▶ WHAT YOU SHOULD DO:
Please reproduce all entries word for word and omit their pictures.
:: INPUT MATERIAL ::
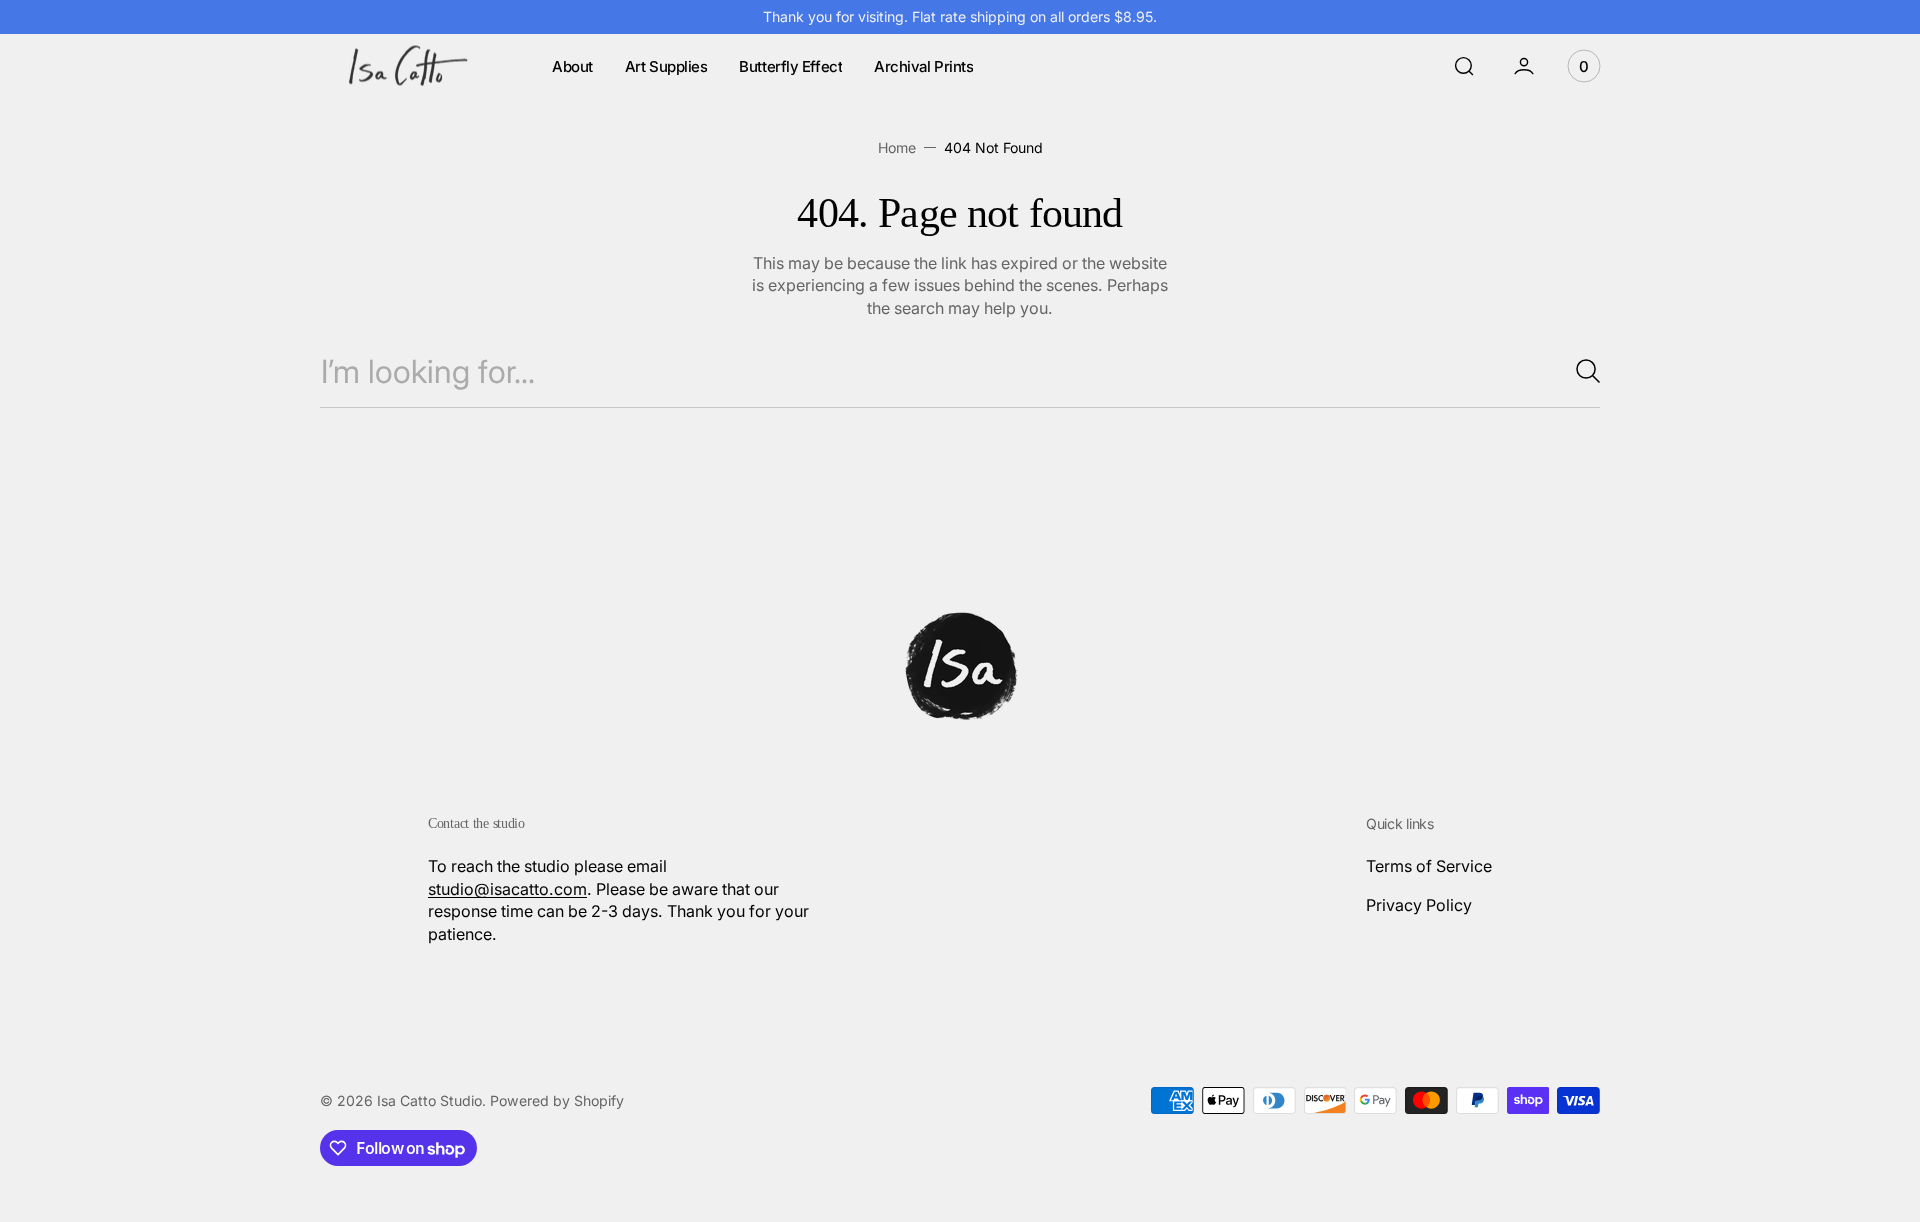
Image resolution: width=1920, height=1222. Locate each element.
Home (897, 147)
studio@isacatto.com (507, 889)
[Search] (1580, 371)
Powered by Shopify (557, 1100)
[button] (1464, 66)
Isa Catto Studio (429, 1100)
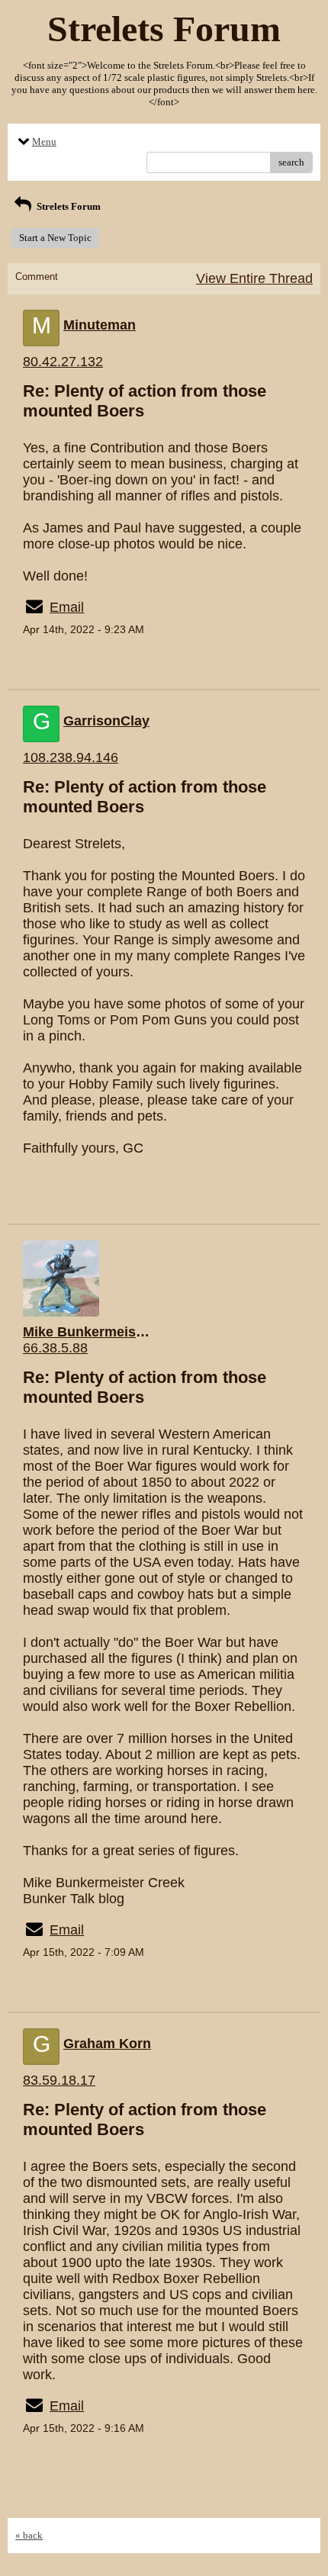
:::
▶ EXPECTED ANSWER:
Image resolution: width=1920, height=1222. Locate each element.
Home (897, 147)
studio@isacatto.com (507, 889)
[Search] (1580, 371)
Powered by Shopify (557, 1100)
[button] (1464, 66)
Isa Catto Studio (429, 1100)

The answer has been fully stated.